『はじめてのキッチン』小林ケンタロウ
●今回の書評担当者●正文館書店本店 清水和子
裁縫は苦手ですが(針に糸が通らない)料理はすきです。小学生の頃から料理本を見て、何回も手順を頭の中でシュミレートしていました。それがとても楽しかったです。初めて自分の手で作ったときの感動といったら〜。この地球上で育ったものを自分のこの手で調理できるって、なんて料理って素晴らしいのでしょう。心を込めれば美味しいというのも不思議。人間の営みはやっぱり一筋縄ではいかないな〜。作っても食べてしまえば、きれいさっぱり無くなってしまう所も潔くてよいな〜。
やっぱり野菜の王様は、じゃがいも・にんじん・玉ねぎではないでしょうか。この3種類あれば大体の料理は作れると言っても過言ではない。高級な食材を使えばそれなりに美味しいものは作れます。しかし! やっぱり庶民の食材を使って本気で美味しいものが真実の料理だ〜と思います。
そしてケンタロウのこの本。図書館で立ち読みしていて、落雷的な衝撃を受けました。肩と足がぷるぷるしました。この『はじめてのキッチン』は子どもだけじゃなく、料理を余りした事がない大人に向けての本でもあります。序文の「はじめに」の文章にまずガツンとやられました。見開き2ページ、全部ここで紹介したいですがグッとこらえます。ゆで卵から始まってジュースまで。おつまみもあります。
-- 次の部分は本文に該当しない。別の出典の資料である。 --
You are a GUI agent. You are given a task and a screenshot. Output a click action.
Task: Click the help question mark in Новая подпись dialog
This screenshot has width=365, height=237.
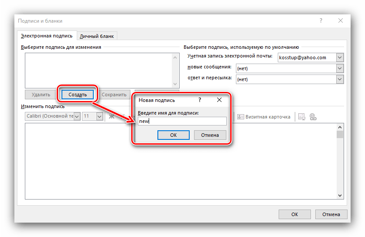(200, 100)
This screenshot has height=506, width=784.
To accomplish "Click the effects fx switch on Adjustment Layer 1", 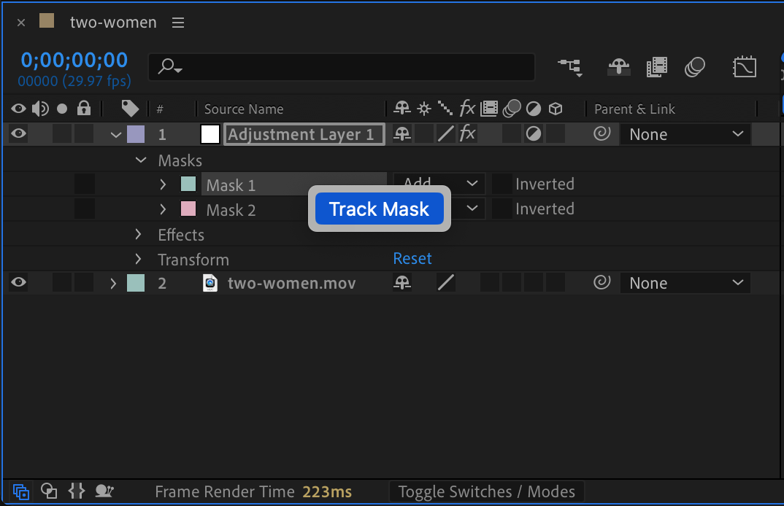I will (x=467, y=134).
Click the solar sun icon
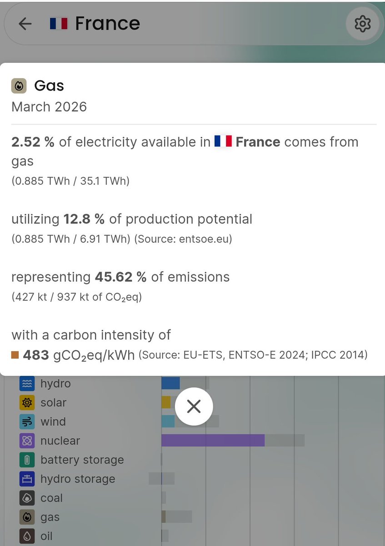Image resolution: width=385 pixels, height=546 pixels. (27, 403)
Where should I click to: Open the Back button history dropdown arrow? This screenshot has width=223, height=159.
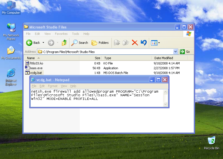tap(43, 43)
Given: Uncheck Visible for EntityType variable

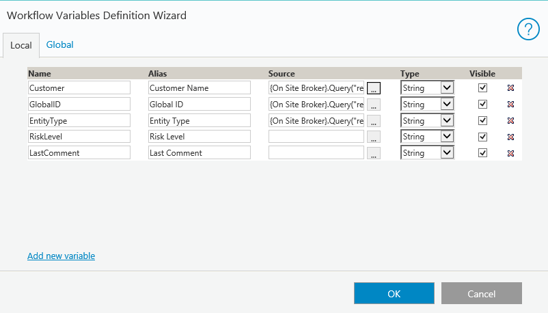Looking at the screenshot, I should (482, 120).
そのページでケンタロウは「近くのおとなの人へ」と呼びかけています。私は図書館という事も忘れ、その言葉に涙が出そうになりました。そうですよ、世の中には様々な人々がいます。お父さんお母さんと一緒に暮らせない子どもだっているだろう、このおつまみを作ろうとした時、全く赤の他人の大人が近くにいる事だってあるかも知れない。世の中ではよく「保護者の方へ」「お母さんへ」としか書かれていない事があって、いつもうっすらヤダな〜と感じてました。しかしケンタロウの言葉はそれらを払拭し更に思いやりがある!
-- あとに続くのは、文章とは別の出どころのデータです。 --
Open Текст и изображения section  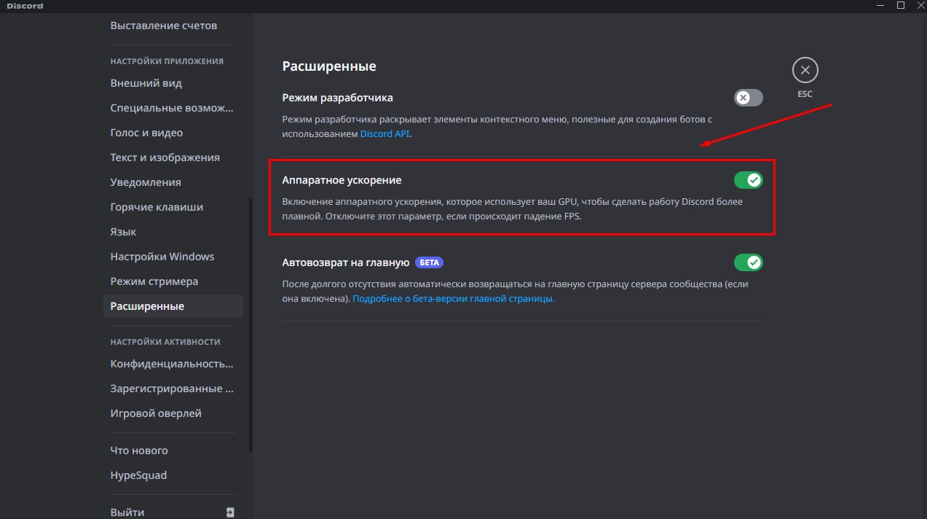(165, 157)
ケンタロウの母カツ代もすきです。いきなりですが、豆腐って調理するとスが入りますよね。私はスが入ってた方が味も染みるしすきなんですが、どの料理本を見てもスを入れないように、見かけ悪いし、としか書いていなくて、くよくよ悩んでおりました。ある日カツ代の本を見た所「スが入っても気にしない」と書かれており、ずごく衝撃で目の前がさぁーと明るくなったのです。嗚呼料理って自由なんだー! と叫びたくなったのです。
そんなカツ代考案の「ぶんまわしおにぎり」がこの本でも紹介されています。普通料理の手順と言えば①材料を切る②炒める、というかんじですが、これは①ふきんにご飯を入れる②ぶんまわす、です。②ぶんまわすって! ってなんてすごい本なんだ〜。嗚呼もっと料理したい! しよう! と思える本なのであります。
- 正文館書店本店 清水和子
- 名古屋の正文館書店勤務。文芸書担当。名古屋は良い所です。赤味噌を笑うものは赤味噌に泣くぞ!と思います。本は究極の媒体だ〜。他の書店に行くのも図書館に行くのもすき。色々な本がすきです。出勤前にうっかり読んでしまい遅刻しそうになり、凄い形相で支度してることもしばしば。すぐ舞い上がってしまうたちです。(特に文学賞発表のときなど)すきな作家の本の発売日は、♪丘を越え行こうよ〜の歌が頭の中でエンドレスに流れてます。誕生日占いが「落ち着きのないサル」だったので、心を静めてがんばりたいです。